Que sí. Para mí era importante que lo leyese. Y añado que lo ha entendido muy bien. Pero lo que opina se lo tendrá que decir el propio Marco. Es un libro que aparentemente trata de él y subrayo lo de aparentemente. Como en todo lo que he escrito, tomo un personaje para hablar de otra cosa. 'Soldados de Salamina' no habla de Sánchez Mazas; 'Anatomía de un instante' no habla de Adolfo Suárez...

¿Eso es lo que justifica que usted hable del libro como novela sin ficción? ¿Que lo que importa no son las revelaciones que hace?
Creo que, aunque estamos en el siglo XXI, manejamos una idea de novela un poco estrecha, ni siquiera del XX, sino del XIX. La vemos como una ficción en prosa en la que se cuenta una serie de dramas con la máxima rapidez y eficacia posible. Casi todo el mundo trabaja con ese modelo, que a mí me parece estrecho, y que sobre todo no es el único. Antes había otro, más flexible, libre y plural, el de Cervantes o Sterne, que se impuso hasta el XIX. En vez de una carrera de bólidos, era un banquete con muchos platos, en el que cabía todo. Podías meter crónicas, ensayos, cualquier cosa. Hay gente que escribe como en el XIX, Kazuo Ishiguro, por ejemplo, y lo hace muy bien. Pero no veo por qué tenemos que renunciar al otro modelo, ni sobre todo a combinar los dos. Mi libro es crónica, biografía, autobiografía, ensayo... Y el resultado es una novela.

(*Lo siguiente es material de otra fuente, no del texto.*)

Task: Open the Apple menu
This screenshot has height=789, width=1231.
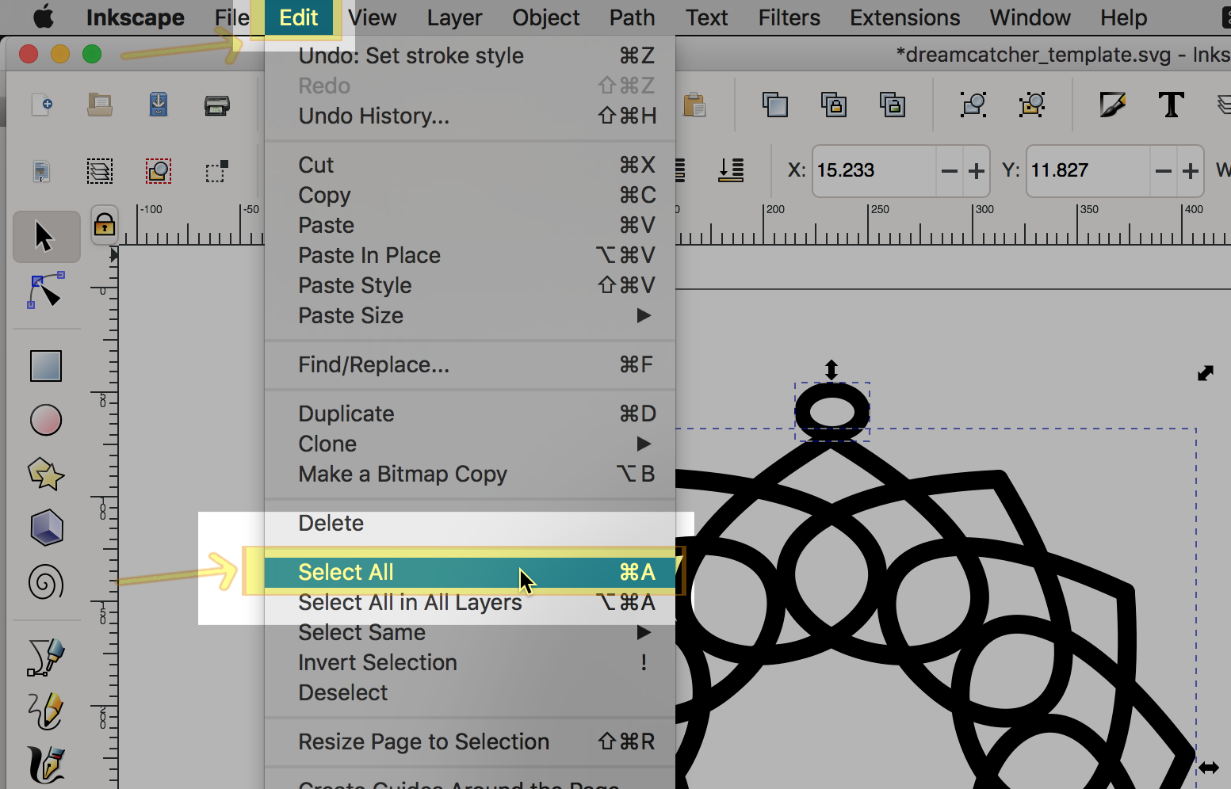Action: [44, 17]
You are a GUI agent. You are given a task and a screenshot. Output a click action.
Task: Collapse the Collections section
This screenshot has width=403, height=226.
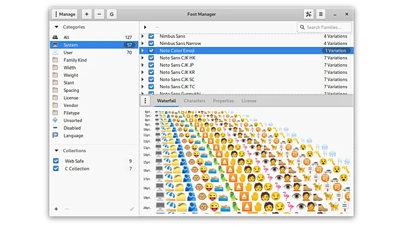click(56, 151)
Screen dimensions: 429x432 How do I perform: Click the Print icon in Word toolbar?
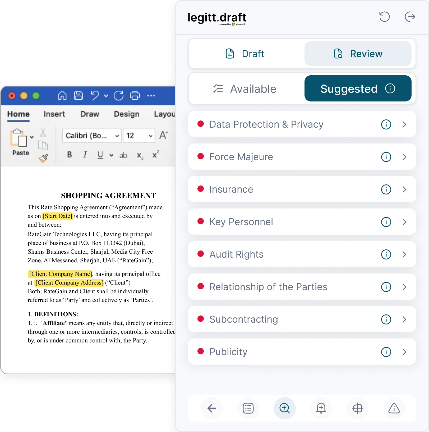[x=135, y=95]
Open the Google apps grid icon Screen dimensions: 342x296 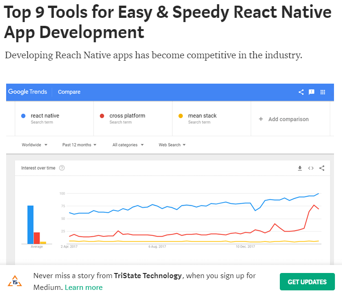323,92
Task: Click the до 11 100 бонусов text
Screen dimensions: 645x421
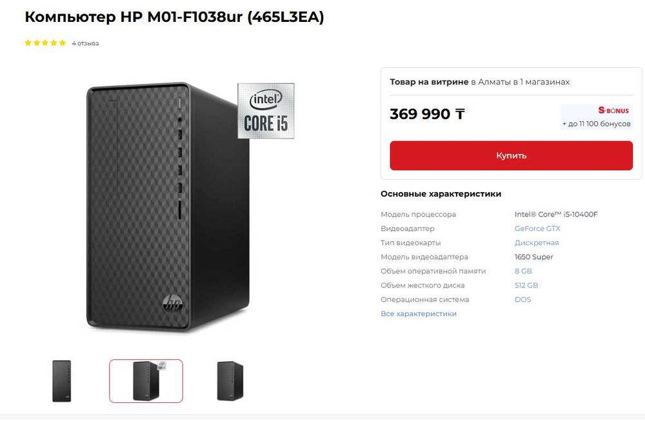Action: 597,124
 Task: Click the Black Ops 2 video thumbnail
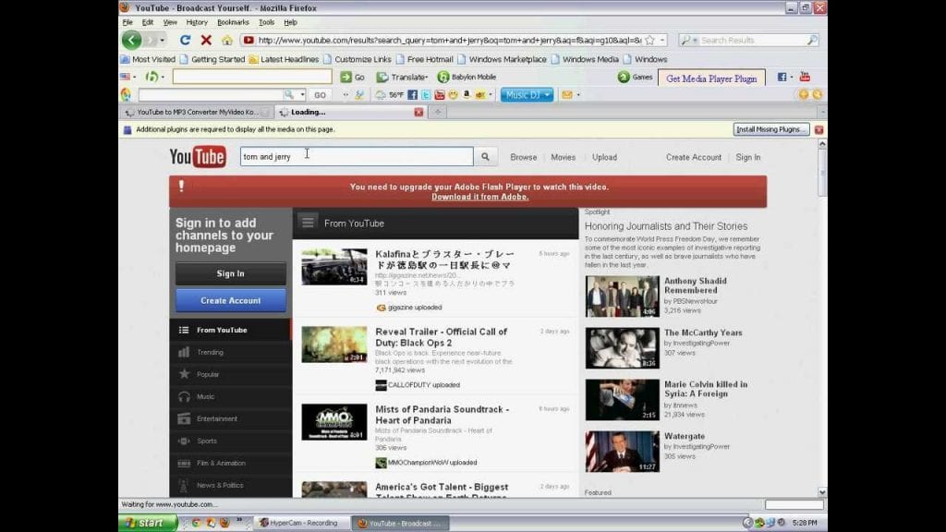coord(334,344)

Pero ¿cómo le explica a alguien que ha hecho una novela si no hay ficción en ella?
¿Y quién ha dicho que la novela tenga que ser ficción? Es la idea convencional, pero yo no me resigno a ella. Este es un libro esencialmente irónico, donde todo significa al menos dos cosas, y eso es lo que define a la novela: Don Quijote es heroico y ridículo; está como una cabra y es el hombre más sensato del mundo. Frente a un ensayo o a una biografía, el novelista tiene la certeza de que a través de la forma se puede llegar a una verdad a la que no se puede acceder de ninguna otra manera. Con Anatomía de un instante no quise usar la palabra novela, porque todos la asociamos a la ficción; pero era una novela. Como El impostor.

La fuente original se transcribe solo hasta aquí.